Após várias reuniões de líderes — e também em algumas sessões da Assembleia Municipal, bem como na comunicação social — tem-se ouvido com frequência uma ideia que, apesar de aparentemente inofensiva, é profundamente preocupante: a de que "não sou político" ou "não faço política". Esta afirmação, por vezes repetida com orgulho, representa uma tentativa clara de desvalorizar a própria função democrática dos eleitos.
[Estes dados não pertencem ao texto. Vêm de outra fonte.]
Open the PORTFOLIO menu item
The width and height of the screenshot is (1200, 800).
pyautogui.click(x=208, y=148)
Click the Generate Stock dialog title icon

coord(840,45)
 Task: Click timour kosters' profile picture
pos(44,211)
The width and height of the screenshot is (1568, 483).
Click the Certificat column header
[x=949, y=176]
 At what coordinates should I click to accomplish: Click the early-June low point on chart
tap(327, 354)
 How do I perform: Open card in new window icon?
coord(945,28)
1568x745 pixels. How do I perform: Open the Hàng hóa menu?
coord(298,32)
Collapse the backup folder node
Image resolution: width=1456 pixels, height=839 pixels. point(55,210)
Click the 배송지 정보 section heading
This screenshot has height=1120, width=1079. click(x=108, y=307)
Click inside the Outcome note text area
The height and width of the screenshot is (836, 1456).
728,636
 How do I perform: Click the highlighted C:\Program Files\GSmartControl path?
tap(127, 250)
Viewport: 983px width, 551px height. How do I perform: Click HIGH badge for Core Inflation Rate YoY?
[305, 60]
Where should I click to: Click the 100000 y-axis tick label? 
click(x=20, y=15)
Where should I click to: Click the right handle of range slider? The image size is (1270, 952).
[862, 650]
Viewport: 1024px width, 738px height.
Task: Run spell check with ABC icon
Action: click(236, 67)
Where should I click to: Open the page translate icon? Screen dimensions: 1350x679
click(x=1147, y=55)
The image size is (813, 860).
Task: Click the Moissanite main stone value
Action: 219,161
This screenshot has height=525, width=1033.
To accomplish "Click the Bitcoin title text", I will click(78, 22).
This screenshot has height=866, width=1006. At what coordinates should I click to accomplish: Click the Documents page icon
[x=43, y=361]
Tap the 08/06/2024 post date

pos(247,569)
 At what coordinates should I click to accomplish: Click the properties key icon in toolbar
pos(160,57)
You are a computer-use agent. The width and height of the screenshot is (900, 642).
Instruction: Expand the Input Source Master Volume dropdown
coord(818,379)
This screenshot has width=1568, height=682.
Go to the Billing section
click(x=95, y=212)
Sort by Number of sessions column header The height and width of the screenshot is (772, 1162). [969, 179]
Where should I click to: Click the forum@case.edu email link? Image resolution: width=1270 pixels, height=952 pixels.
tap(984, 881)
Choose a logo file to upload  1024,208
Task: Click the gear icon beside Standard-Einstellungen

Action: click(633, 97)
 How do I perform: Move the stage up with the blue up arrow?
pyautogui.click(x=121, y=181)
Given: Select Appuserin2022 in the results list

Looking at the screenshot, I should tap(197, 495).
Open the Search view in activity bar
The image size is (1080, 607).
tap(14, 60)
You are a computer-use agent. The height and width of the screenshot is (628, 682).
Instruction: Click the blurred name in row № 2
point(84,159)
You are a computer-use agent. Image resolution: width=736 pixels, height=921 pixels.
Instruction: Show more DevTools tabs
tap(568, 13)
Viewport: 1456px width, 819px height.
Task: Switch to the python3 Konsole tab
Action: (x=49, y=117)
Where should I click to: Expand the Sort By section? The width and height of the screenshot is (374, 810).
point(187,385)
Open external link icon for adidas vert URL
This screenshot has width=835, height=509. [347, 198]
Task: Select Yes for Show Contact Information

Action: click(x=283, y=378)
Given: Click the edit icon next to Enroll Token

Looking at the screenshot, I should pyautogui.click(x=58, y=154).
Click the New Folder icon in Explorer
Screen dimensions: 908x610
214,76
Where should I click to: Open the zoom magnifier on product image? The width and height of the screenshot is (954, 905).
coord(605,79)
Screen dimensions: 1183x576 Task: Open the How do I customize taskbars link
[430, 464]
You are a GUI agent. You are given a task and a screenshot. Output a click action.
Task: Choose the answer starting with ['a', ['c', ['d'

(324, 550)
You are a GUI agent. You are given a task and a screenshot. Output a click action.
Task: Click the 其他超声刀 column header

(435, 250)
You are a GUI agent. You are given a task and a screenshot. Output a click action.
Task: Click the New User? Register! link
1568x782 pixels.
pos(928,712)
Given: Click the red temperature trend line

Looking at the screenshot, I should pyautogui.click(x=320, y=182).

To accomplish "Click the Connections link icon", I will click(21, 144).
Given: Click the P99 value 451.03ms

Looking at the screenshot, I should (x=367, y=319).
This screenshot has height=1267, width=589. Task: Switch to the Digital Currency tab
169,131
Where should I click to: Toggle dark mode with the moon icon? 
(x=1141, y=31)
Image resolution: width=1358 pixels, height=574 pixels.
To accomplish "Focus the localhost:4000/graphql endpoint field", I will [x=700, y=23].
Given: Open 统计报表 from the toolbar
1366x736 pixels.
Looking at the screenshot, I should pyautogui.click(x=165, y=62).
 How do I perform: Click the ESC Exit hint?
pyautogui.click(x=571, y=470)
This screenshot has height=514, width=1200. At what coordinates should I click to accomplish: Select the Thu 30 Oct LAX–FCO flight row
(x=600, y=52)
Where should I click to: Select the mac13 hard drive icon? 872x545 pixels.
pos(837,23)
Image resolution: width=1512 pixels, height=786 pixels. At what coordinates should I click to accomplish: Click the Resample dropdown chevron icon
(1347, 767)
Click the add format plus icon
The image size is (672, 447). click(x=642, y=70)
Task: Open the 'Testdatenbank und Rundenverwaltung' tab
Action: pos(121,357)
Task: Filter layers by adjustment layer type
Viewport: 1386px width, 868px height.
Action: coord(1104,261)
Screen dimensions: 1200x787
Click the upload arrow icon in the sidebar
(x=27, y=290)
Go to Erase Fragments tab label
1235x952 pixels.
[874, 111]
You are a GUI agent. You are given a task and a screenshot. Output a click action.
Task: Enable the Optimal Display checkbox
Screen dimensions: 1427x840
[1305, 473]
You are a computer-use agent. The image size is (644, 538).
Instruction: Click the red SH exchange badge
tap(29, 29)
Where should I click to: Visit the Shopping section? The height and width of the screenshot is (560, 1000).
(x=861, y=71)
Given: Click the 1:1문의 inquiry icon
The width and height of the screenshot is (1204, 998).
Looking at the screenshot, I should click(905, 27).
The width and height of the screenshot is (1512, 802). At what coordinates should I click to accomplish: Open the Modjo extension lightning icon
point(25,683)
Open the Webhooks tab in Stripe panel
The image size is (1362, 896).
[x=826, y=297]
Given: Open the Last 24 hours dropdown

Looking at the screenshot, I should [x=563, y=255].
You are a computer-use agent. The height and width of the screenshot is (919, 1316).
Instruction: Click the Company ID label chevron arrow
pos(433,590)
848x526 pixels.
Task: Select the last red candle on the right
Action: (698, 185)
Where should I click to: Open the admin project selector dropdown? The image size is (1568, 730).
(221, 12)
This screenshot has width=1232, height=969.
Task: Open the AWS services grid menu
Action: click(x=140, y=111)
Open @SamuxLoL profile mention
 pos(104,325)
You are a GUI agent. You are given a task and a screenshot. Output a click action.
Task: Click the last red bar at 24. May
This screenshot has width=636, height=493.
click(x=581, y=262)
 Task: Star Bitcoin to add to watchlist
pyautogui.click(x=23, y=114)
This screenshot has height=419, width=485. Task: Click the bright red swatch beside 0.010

É precisamente esta ideia — a de que ser político é algo negativo — que importa desconstruir. Ser político é assumir a responsabilidade de intervir na vida coletiva, de contribuir para o bem comum e de colocar o interesse público acima de interesses individuais ou partidários. É assumir o compromisso com causas, com valores e com soluções para os problemas concretos das populações.
Para a CDU, fazer política é um ato de seriedade e entrega, não um meio para proveito pessoal. Mesmo as senhas de presença atribuídas aos eleitos são entregues ao Partido — o que reflete uma prática de total separação entre o exercício de funções públicas e qualquer interesse individual.
Importa também afirmar com clareza que, quando se confronta a gestão da Câmara Municipal na Assembleia Municipal, está-se a fazer política. Mas uma política que se inscreve no pleno cumprimento das funções democráticas atribuídas a este órgão. A Assembleia Municipal tem a responsabilidade de fiscalizar a atividade do executivo, de acompanhar a execução das opções do plano e do orçamento, de zelar pela legalidade das decisões municipais e de dar voz às populações. Esta ação de escrutínio não é um ataque, é uma função essencial à boa governação. Recusar o debate político neste contexto é, na prática, recusar a democracia.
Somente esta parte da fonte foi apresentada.